Currently the only antiviral drugs effective against the swine flu (novel H1N1) virus are the two neuriminidase inhibitors, oseltamivir (trade name Tamiflu) and zanamivir (trade name Relenza). Relenza is in active form at the outset and cannot be absorbed orally. It must be inhaled, leading to asthmatic reactions in some, ineffective dosage in those with breathing difficulties, and no drug at sites beyond the respiratory tract. Despite these drawbacks, it has so far produced little or no viral resistance. Tamiflu is absorbed orally and converted by the liver into the active form, so it gets to other organs and can be taken by people unable to inhale Relenza. But it has other problems. One is a tendency for the flu virus to become resistant to it. Until today, however, there have been no reports of Tamiflu resistance in swine flu isolates, although most flu experts were waiting for the other shoe to drop. Today may have been the day we heard it fall:
Scientists have established the first case of the new H1N1 influenza strain showing resistance to Tamiflu, the main antiviral flu drug, Danish officials and the manufacturer said on Monday.

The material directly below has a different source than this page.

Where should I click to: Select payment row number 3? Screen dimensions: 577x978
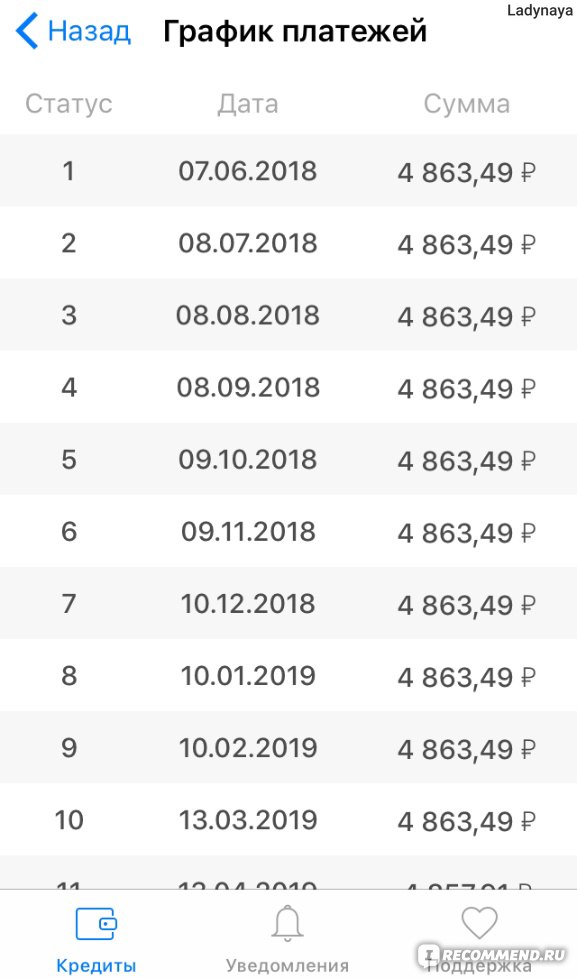click(288, 315)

It was expected that the strain would at some point show resistance to Tamiflu, Denmark’s State Serum Institute said. The patient was now well and no further infection with the resistant virus had been detected.
“It does not constitute a risk to public health and does not cause changes to the recommendations for the use of oseltamivir (Tamiflu),” the institute said in a statement. (Reuters)
It’s not exactly clear what a lack of risk to public health means in this context. I agree at this point it doesn’t affect the extent of infection in the population, but if Tamiflu resistance becomes widespread it will alter treatment options for those who are infected and since Tamiflu treatment can reduce viral shedding also affect transmission within small groups, like households. Still, we don’t know much about the reported resistance. Seasonal H1N1 is already resistant, so if novel H1N1 reassorted and swapped out its own H1 for a seasonal H1 when both viruses co-infect a host cell, that would be one mechanism. More likely, the HA of the the swine flu virus suffered a mutation that produces Tamiflu resistance (H274Y is the commonest, but others are possible). We don’t know any details yet.
Details aside, this development is not a surprise, although its ultimate significance is unclear. Antivirals, especially when given early in the course of the illness, do seem to be of some benefit, but it’s not dramatic. They reduce the symptomatic duration of illness by a day or two and with it viral shedding. They may also have some prophylactic effect for those known to be exposed. But if your model is the often dramatic effect that antibiotics have on bacterial infections, these antivirals are effective only on the margins and they are not without adverse reactions.
So the other shoe may have dropped but if it did, we don’t yet know the consequences. People get over flu because their bodies are able to do it on their own. For some, although not most, an antiviral might make a vital difference. But the main protections are not to get infected to begin with, and if you do, to be in good shape, to have good care, and to have good luck. If you have the last of these, you don’t need antivirals. If you don’t, they probably won’t help.
Meanwhile, it is what it is. Whatever that is.